MSF Blogs: The Flying Creatures I Sleep With

In the field, MSF staff memebers often find themselves face-to-face with wildlife. Dr. Chris Bird blogs about field life from the hospital in Kimbi Lulenge health zone.

DRC 2011 © Frank Rammeloo/MSF

Lulimba Hospital, in the Kimbi Lulenge health zone in South Kivu.


Dr. Chris Bird

Chris Bird, a former Reuters and Guardian reporter, put down his notepad and left more than 10 years of news reporting to study medicine with the intention of returning to the front lines where he can be hands-on saving lives and alleviating the kind of suffering he once wrote about.

Dr. Bird left for his first assignment in October as an aid worker with Doctors Without Borders/Médecins Sans Frontières (MSF) and blogs from the hospital in Kimbi Lulenge health zone in Lulimba, a small town in South Kivu, in the Democratic Republic of Congo (DRC). South Kivu is a hotbed of violence where civilians bear the brunt of the conflict leaving them often displaced and vulnerable to disease, malnutrition, and war-related injuries. Dr. Bird works in a hospital that provides free primary and secondary health care.

Read his previous blog post here.

We’ve taken over a compound from another aid agency as a temporary MSF base. “Compound,” however, is probably too grand a term for the small single-story building of mud, riddled with termite holes, its bare wooden beams roofed with corrugated iron and surrounded by a flimsy stockade of bamboo.

The strong smell of ammonia pervades the building as it hosts a thriving colony of bats. They’re quiet during the day but, as I turn in, they start to scratch, screech, and shuffle about after returning from sorties to feast on the copious and diverse clouds of insects that race like electrons around the bare bulbs run by a noisy diesel generator at night.

Having learned of a possible association between bats and the dreaded viral hemorrhagic fever, Ebola, I was not happy to find two of them, wings folded, clinging upside down to the mosquito net over my bed. The net is often covered with tiny black pellets each morning—bat poo.

One night there was a scrabbling sound close to my head. I turned on my head torch, expecting to find a bat or one of the many rats that also plague the compound—I saw two of them swimming in our latrine—but instead found a grasshopper half the size of my hand trying to climb into bed with me.

We also cohabitate with: even larger moths, as fabulously colored as the cotton scarves worn by the women; flying ants or their military relations that march in neat columns from one end of the compound to the other; the malaria-bearing mosquito; large, agile cockroaches that like to charge you as you squat in the latrine; centipedes with impossible numbers of legs; frogs that make the noise of an old fridge; and the odd praying mantis—one landed on my shoulder as I read a book in the compound’s courtyard.

There are a couple of tabby cats who we’ve allowed to stay on in a rather lame attempt at pest control but they look frankly exhausted and not enthused by the task we’ve given them. A wild monkey was spotted near the compound but years of war and the resulting hungry population means there is not a lot else in the way of wildlife.

The best part of the day is a shower. Water is heated up on charcoal braziers in large, dented aluminum pans and I’m rationed a third of a bucket of hot water, topped up with rainwater collected from the roof (all our water is either collected from the roof or from a pump near a river close to the hospital and filtered).
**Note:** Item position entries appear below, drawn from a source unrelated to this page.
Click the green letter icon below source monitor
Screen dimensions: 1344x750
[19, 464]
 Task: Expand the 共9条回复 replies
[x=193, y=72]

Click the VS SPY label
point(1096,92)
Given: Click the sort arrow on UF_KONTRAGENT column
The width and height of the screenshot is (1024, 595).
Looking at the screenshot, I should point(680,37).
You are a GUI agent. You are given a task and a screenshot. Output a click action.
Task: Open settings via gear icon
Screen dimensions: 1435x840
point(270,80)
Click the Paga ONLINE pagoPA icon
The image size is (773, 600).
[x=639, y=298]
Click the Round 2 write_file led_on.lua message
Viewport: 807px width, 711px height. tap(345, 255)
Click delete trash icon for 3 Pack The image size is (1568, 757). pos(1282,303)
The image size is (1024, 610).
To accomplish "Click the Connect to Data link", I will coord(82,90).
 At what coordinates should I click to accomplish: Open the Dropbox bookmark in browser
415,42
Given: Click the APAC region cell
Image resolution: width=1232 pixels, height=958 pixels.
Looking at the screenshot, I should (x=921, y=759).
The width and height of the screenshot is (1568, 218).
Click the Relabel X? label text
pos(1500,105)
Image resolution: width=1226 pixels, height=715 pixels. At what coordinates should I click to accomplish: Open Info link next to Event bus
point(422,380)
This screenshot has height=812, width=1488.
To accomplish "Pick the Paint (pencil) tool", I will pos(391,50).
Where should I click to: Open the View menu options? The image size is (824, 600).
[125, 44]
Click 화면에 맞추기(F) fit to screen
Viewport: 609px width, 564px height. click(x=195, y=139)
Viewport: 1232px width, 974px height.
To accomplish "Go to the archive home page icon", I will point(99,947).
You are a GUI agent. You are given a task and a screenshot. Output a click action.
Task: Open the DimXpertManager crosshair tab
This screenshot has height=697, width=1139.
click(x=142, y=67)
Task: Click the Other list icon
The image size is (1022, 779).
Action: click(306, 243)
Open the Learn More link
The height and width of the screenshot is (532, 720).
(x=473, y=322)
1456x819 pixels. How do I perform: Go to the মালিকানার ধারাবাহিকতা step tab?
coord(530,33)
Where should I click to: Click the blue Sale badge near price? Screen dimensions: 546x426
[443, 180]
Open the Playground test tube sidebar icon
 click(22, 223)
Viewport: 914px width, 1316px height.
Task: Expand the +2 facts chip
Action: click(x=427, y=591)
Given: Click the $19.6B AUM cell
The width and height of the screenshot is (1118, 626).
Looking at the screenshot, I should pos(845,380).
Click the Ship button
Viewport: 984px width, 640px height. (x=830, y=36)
I take my bucket to a rectangle of space the size of a telephone box partitioned with plastic sheeting and soap up next to a papaya tree under an open sky.

Food has so far been a valiant attempt to vary the diet of rice, pasta, beans, and “foufou,” dough made of cassava flour that has poor nutritional value, but is a staple of the people’s diet. The fridge for the cold chain medicines, including anti-venom for snakebite, arrived last week and we’ve commandeered a small corner to keep a few bottles of soft drinks cold. My other luxury is a cup of coffee made each morning with an Italian espresso maker I brought out with me, heated over the charcoal brazier.

Congo’s rickety communications contribute most to the feeling of remoteness. When I worked as a reporter, I started without satellite technology and remember a group of telephone operators were the guests of honor at a journalist’s party in Tbilisi, capital of the former Soviet republic of Georgia. Things have moved on and handheld satellite phones have replaced the 25 kilogram (about 55 pound) trunk with antenna that I first used in the 1990s. However, satellite technology is expensive so instead, I’ve bought a local SIM card for an old mobile phone to try and keep in touch back home.

Mobiles have revolutionized communications in Africa, leapfrogging the need for expensive communications infrastructure, and are now used to transfer money and to remind patients living with HIV to take their antiretroviral medication as well as for texts and calls. So when I receive a text in Lulimba from my family in the UK, asking, “Can you stand under the mango tree?” I head for a slightly elevated corner of the MSF compound and wait in the dark shade of the tree hoping that my family doesn’t have to dial more than 10 times to get through and that the quality of the line will be slightly better than the roar of ocean you get when you put a shell to your ear.